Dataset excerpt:
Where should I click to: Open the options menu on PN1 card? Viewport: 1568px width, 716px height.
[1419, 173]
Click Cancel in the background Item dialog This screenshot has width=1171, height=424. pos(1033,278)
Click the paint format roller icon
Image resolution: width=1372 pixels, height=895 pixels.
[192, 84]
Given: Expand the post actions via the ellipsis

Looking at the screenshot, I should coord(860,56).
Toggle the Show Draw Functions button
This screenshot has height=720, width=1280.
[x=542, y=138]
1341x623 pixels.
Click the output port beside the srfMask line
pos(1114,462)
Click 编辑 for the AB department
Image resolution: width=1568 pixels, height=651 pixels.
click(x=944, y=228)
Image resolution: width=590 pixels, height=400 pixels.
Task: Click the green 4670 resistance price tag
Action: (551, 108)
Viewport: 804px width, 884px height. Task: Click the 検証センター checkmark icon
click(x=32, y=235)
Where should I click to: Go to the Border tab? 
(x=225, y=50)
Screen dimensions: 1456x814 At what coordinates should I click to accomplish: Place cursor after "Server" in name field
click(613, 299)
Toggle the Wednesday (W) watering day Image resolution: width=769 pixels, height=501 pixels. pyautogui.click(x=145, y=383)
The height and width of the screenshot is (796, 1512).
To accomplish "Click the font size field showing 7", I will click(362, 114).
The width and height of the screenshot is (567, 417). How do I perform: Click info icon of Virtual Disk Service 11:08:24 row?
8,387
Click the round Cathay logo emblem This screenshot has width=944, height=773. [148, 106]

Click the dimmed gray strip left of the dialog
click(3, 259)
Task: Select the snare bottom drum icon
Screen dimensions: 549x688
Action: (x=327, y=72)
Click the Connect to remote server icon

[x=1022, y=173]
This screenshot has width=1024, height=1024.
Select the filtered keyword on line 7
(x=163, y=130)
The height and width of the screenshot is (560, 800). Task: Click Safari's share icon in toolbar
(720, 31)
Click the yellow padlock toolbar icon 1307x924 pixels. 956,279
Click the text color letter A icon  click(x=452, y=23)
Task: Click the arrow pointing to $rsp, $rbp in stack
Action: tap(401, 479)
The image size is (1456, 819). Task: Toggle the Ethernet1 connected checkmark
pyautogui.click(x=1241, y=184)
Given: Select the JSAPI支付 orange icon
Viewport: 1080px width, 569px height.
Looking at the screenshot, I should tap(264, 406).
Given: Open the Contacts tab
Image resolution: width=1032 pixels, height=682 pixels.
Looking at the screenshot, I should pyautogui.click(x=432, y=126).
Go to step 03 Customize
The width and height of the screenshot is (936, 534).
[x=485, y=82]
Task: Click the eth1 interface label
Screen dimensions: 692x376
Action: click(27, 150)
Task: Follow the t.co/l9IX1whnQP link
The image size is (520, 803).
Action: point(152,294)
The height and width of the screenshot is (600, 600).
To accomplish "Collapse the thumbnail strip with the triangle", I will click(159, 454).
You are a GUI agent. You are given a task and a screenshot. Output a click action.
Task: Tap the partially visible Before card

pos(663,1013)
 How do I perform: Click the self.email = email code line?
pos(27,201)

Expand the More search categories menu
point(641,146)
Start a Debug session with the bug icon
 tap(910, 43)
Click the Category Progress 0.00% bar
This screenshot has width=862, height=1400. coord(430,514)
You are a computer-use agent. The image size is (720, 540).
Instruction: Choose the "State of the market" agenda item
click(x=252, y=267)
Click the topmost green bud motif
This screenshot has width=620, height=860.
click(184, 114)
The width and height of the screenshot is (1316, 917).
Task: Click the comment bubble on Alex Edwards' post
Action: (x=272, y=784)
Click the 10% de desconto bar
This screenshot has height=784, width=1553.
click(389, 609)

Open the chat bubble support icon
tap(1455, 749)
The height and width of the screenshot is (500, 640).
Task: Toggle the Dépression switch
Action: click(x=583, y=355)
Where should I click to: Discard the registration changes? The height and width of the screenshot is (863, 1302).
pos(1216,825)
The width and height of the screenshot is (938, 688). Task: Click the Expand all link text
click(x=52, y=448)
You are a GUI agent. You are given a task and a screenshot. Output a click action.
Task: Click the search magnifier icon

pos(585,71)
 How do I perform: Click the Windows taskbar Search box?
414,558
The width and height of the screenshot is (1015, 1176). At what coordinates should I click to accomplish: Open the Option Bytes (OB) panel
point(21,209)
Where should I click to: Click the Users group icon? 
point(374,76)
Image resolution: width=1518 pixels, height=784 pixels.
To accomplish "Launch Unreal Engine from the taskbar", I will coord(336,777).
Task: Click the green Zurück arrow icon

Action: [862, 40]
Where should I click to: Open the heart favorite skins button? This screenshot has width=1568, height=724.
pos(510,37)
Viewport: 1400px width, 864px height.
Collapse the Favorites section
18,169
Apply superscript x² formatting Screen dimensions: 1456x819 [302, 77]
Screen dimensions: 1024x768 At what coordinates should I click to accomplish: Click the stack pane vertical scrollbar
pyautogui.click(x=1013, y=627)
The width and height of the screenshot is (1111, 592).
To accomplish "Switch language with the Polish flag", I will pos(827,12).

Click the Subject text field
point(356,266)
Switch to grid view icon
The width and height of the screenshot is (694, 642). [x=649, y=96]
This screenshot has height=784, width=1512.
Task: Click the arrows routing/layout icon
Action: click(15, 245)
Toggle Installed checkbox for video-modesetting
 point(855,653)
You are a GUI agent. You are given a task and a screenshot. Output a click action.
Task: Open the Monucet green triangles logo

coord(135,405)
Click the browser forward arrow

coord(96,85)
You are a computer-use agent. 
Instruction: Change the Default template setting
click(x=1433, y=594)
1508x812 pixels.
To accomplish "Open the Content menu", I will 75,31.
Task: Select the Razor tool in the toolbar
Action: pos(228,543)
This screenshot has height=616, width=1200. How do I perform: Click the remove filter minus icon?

INSTRUCTIONS FOR THE TASK:
Recast the records between the line holding "The width and height of the screenshot is (1111, 592)." and the line holding "point(356,266)", inclusive, as a two-column CSV named text and answer. Give one row per record, put each value in its own quoted field, and replace line breaks with spaces.

COMPLETE RESPONSE:
text,answer
"The width and height of the screenshot is (1111, 592). To accomplish ""Switch language with the Polish flag"",","I will pos(827,12)."
"Click the Subject text field","point(356,266)"